*EXTRACT*.
And it’s widely known that most DAO treasuries or smart contracts are still controlled by a few trusted stakeholders via a multisig wallet.

So when we tout DAOs as decentralized autonomous organizations, in truth, there are many shades of gray within that spectrum of decentralization. The devil’s in the details.

When I asked Tally founder and CEO Dennison Bertram about it, he begrudgingly agreed that DAOs have a ways to go regarding decentralization, but also that partial transparency is still better than complete opaqueness, which would be “much more dangerous.”

Bertram pointed to how Twitter/X under Elon Musk could unilaterally turn off its API, or how Facebook choked off the wildly popular FarmVille game by Zynga from its platform.

*MATERIAL*.
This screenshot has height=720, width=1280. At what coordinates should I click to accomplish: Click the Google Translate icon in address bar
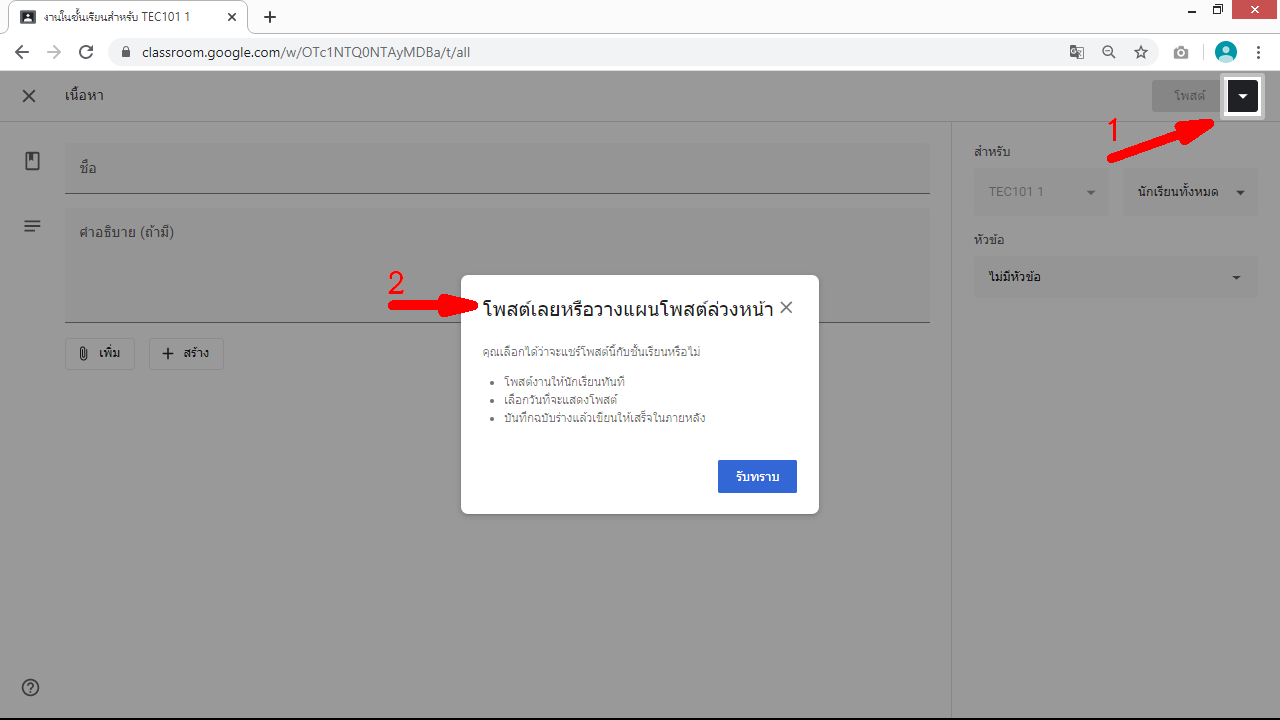pos(1077,52)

*TASK REQUIREMENTS*.
1. Answer these about the excerpt on DAO decentralization, please:
(a) Through what are most DAO treasuries or smart contracts still controlled by a few trusted stakeholders?
(b) What titles does Dennison Bertram hold at Tally?
(c) Which game did Facebook choke off from its platform, and who made it?
2. Extend the excerpt on DAO decentralization, picking up after its last sentence.

*ANSWER SET*.
1.
(a) A multisig wallet.
(b) Founder and CEO.
(c) FarmVille, by Zynga.

2.
Yet, despite the many shortcomings around DAOs, the real silver lining — I think — is the industry’s overarching commitment to the values of decentralization, which to me seems wildly underrated.

DAOs can hand-wave and virtue signal about decentralizing all they like, but the fact that they operate in an industry where “decentralization” is still held up as a beloved virtue is what allows the crypto industry to call out and question the centralization vectors that DAOs are still riddled with.

That informal institution has slowly been eroded and will only continue to do so as crypto continues to go “mainstream.” Cherish it while it still lasts.